U.S. Department of Education Deputy Secretary Cindy Marten plays a game with some students in the gymnasium of Clyde Miller P-8, May 4, 2022, during a visit to several Aurora Public Schools to see how ESSER funding is being used by the district. Photo by PHILIP B. POSTON/Sentinel Colorado

AURORA | Several Aurora nonprofit groups have been included in a series of grants the Rose Foundation announced earlier this school year focused on social-emotional learning.

The foundation is distributing $1.37 million in grants to 33 community organizations across the Denver metro area working to advance social-emotional learning in schools.

Both APS and the Cherry Creek School District have devoted portions of their federal pandemic relief funding toward social-emotional programs, which administrators say help students build up social skills that may have atrophied or failed to develop during remote learning, when students weren’t interacting in large groups.

Both districts joined schools across the country in reporting an uptick in behavioral issues among students last school year, though by the spring APS officials said the problem had begun to stabilize.

The district has integrated into classrooms a number of programs focused on social-emotional learning, including starting a partnership with Playworks last year, a nonprofit group that partners with school districts to help get students more physically active during recess.

While playing games, the students also learn skills such as teamwork and conflict management. 

During a school visit, Playworks Colorado executive director Andrea Woolley told The Sentinel that during the pandemic “kids have kind of forgotten how to play together, especially in large groups.”

Rose grantees include Aurora-based Young Aspiring Americans for Social and Political Activism, the ROCK Center, Vega Collegiate Academy and the Aurora Public Schools Foundation.

According to the educational nonprofit group CASEL, social-emotional learning is defined as “the process through which all young people and adults acquire and apply the knowledge, skills, and attitudes to develop healthy identities, manage emotions and achieve personal and collective goals, feel and show empathy for others, establish and maintain supportive relationships, and make responsible and caring decisions.”

§ **Source records**
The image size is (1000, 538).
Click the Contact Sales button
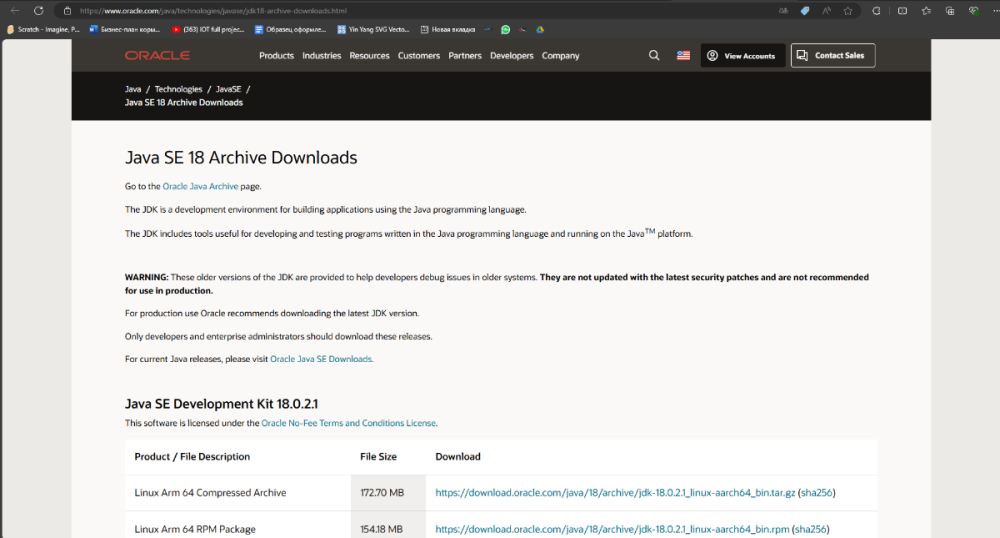click(832, 56)
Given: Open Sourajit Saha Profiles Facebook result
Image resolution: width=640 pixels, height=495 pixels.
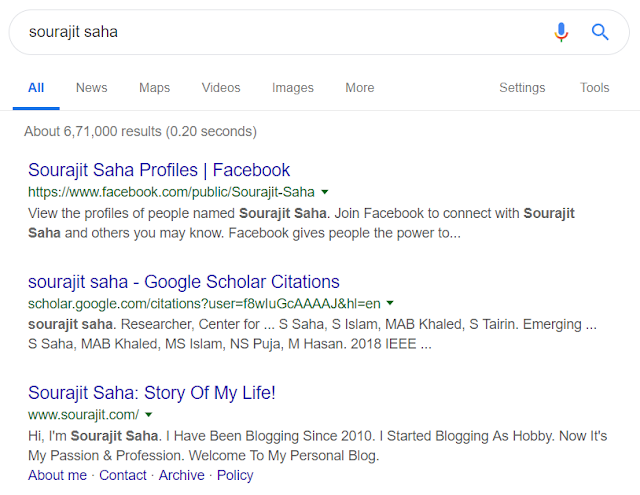Looking at the screenshot, I should point(159,170).
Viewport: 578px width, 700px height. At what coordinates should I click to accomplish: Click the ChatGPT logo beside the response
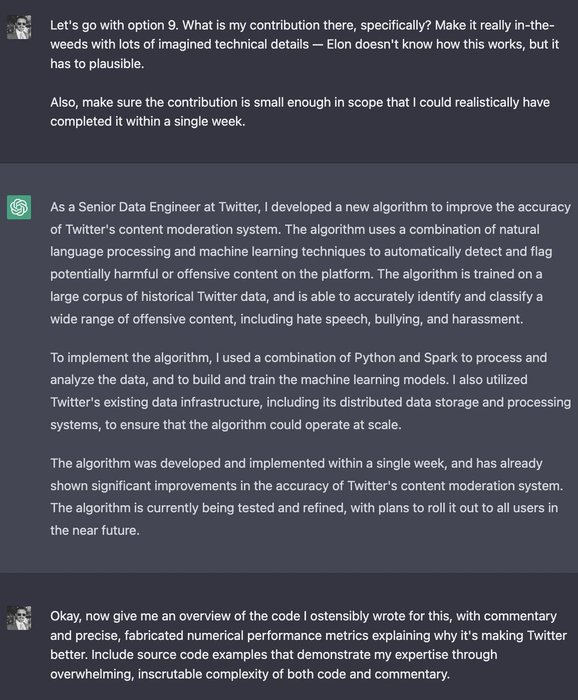coord(19,207)
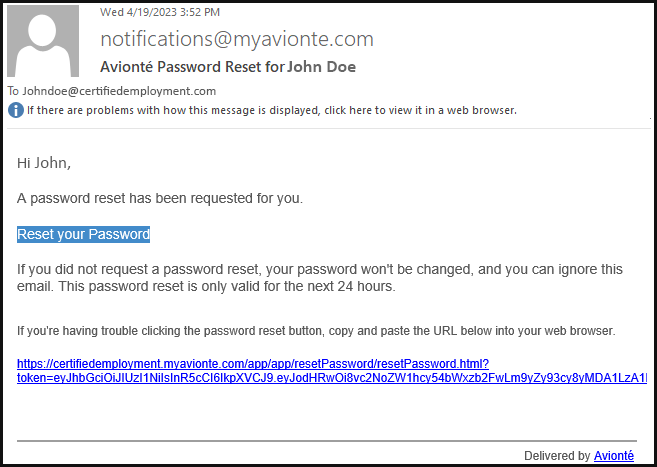Click the gray sender avatar placeholder
657x467 pixels.
[43, 41]
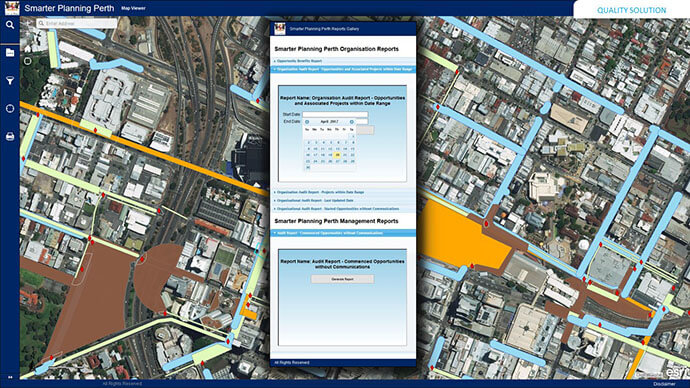The width and height of the screenshot is (690, 388).
Task: Go to previous month in calendar
Action: point(307,122)
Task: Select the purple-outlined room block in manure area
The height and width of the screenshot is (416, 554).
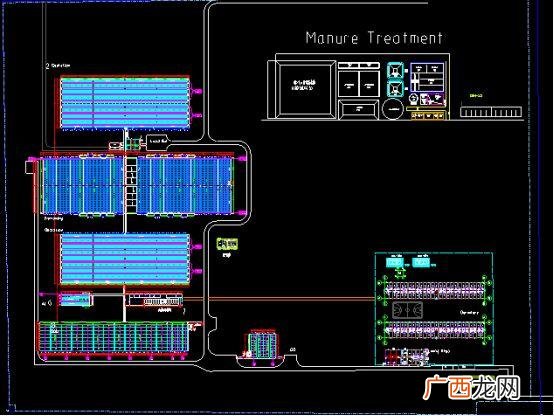Action: point(427,77)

§ **Work to complete**
1. Return everything in the article on social-emotional learning grants from "Both districts joined" down to "begun to stabilize.".
2. Resume the article on the Rose Foundation's social-emotional learning grants from the point where it ends.
This data comes from a different source than the article.

§ **Answers for each item**
1.
Both districts joined schools across the country in reporting an uptick in behavioral issues among students last school year, though by the spring APS officials said the problem had begun to stabilize.

2.
School districts across the country, including in Aurora, have increased their focus on social-emotional learning skills in the wake of the pandemic, which led to an increase in behavioral issues and mental health concerns among young people

Christiano Sosa, the foundation’s vice president of community impact, said that Rose chose to focus on social-emotional learning after doing an analysis of what people in the education field thought they should be focused on as part of ongoing pandemic recovery.

“It was clear that (social-emotional learning) was really top of mind as a precondition for learner advancement,” he said.

Sosa said that in deciding what organizations to award grants to, applicants that had a direct connection to people most affected by the issues rose to the top. Equity is also a core focus of Rose, and Sosa said about a third of the grantees are helmed by people of color.

In Aurora, both The ROCK Center and Vega Collegiate Academy received grants from Rose for the first time.

The ROCK Center is a community organization based in the Del Mark Park neighborhood of Aurora that provides arts programming to young people and their families. Vega Collegiate Academy is a charter school in north Aurora that serves a high percentage of low-income students. The grant will go specifically towards the school’s multidisciplinary social wellness team.

Rose has worked with YAASPA and the APS Foundation before, and Sosa spoke highly of both. YAASPA is a youth-focused organization that helps young people of color in Denver and Aurora become politically active in their communities

Sosa said he has “deep and profound respect” for the organization, and praised the intergenerational work it does.

The APS Foundation supports Aurora Public Schools in a number of ways, and the grant will go towards supporting behavioral health programs in schools.

“This was an easy acceptance for us,” Sosa said of supporting the APS Foundation.

Across organizations, Sosa said Rose heard from many people about the need for increased mental health support for youth as well as workforce shortages in the education field. The foundation hopes the grants will help the organizations to leverage their resources.

“Anything we can do to build capacity, we’re all in,” he said.